The patient highlighted has had CCHD since birth. He had phlebotomy for polycythemia and sudden deterioration of renal function culminating in acute on chronic renal failure. The case report is unique in two respects. First, it is the first report known to us occurring in an African and, secondly, it is also the first known to us in a child. This may be due to the fact that most African children with CCHD never live to the age of nine years—as occurred in the case presented—due to nonavailability of adequate facilities for care of CCHD in most parts of Africa. Such children therefore succumb to death at an early age. Hence, most of the reports of decreased renal function following CCHD occurred in developing countries in adults who have access to the best form of care for cardiac disorders. This enables them to observe the evolution of renal dysfunction over time. The essence of their observation is that the timetable of profound decreased glomerular filtration rate (GFR) may be longer, even though the current case report has disproved that. The current case has underscored the fact that renal complication of CCHD could start in childhood.

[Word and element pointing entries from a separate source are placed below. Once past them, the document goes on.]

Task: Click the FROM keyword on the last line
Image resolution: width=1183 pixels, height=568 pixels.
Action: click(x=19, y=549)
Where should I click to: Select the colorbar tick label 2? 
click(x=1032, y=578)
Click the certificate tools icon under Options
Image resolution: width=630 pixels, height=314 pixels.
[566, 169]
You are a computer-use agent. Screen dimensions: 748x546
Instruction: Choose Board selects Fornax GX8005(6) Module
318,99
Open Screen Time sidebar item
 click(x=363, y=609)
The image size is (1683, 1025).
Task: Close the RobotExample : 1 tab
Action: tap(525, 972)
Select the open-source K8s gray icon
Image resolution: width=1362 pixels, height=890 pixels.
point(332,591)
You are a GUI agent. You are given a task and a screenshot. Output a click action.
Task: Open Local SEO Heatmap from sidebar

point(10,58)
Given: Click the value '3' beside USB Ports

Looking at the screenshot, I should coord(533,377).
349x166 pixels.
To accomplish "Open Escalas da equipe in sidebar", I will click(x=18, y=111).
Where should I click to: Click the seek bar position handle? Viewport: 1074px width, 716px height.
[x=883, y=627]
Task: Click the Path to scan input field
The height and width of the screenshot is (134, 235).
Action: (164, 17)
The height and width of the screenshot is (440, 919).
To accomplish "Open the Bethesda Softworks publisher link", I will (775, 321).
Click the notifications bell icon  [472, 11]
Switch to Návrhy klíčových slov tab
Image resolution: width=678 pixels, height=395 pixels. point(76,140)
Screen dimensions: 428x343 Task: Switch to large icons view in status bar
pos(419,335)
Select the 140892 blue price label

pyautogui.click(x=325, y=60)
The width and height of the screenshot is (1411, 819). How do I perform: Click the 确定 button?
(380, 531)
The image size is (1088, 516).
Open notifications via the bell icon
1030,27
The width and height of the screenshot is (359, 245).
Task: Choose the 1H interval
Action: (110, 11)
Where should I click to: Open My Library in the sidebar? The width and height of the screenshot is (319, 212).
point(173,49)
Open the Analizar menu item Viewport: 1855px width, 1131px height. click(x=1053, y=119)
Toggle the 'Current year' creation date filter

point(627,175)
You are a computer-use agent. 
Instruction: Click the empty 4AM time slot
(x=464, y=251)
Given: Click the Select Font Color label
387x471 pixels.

Though we could not carry out the renal biopsy, we suspect that the decline in renal function may have been due to progressive glomerular sclerosis. The development of nephrotic syndrome (NS) with symptomatic edema further buttresses this suspicion. Although proteinuria is major urinary abnormality in patients with CCHD, NS is an uncommon complication. The mechanism of decreased renal function in CCHD is not clear, but three possible reasons have been proffered. First, it may be due to decrease in cardiac output in the late stages of CHD. Secondly, the polycythemia may have caused the decreased GFR through a hypoxia-induced increase in intrarenal adenosine concentration, which facilitates erythropoiesis and decreases glomerular filtration by increasing afferent arteriolar resistance. Thirdly, hyperperfusion of glomeruli, which occurs in polycythemia, is associated with progression of renal failure by increasing the driving force for glomerular filtration. This tnay damage these glomeruli through the direct effect of the elevated hydrostatic pressure on the integrity of the capillary wall, resulting in an increase in passage of protein across the capillary wall. This ultimately leads to changes in the mesangium and epithelial cells with the development of glomerular sclerosis. Don’t let the pharmacy companies beat you. Buy viagra oral jelly online
The other remarkable feature in our patient was proteinuria but which was part of the NS. The NS is the only thing suggestive of the presence of focal and segmental glomerulosclerosis and glomerulomegaly. This is only speculative in our patient, as renal biopsy was not done. Proteinuria alone has been found to be present during life in many patient with CCHD from autopsy series. Hagley et al. was of the opinion that urinalysis might be a convenient means of screening for glomerulomegaly in patients with CCHD. Suffer no more! Buy female viagra online at a price you can afford.
There should be high index of suspicion of deteriorating renal function and NS when assessing children with CCHD. This is because the complication could develop in childhood and not only at adulthood. It is also necessary to assess renal function before heart surgery in such patients.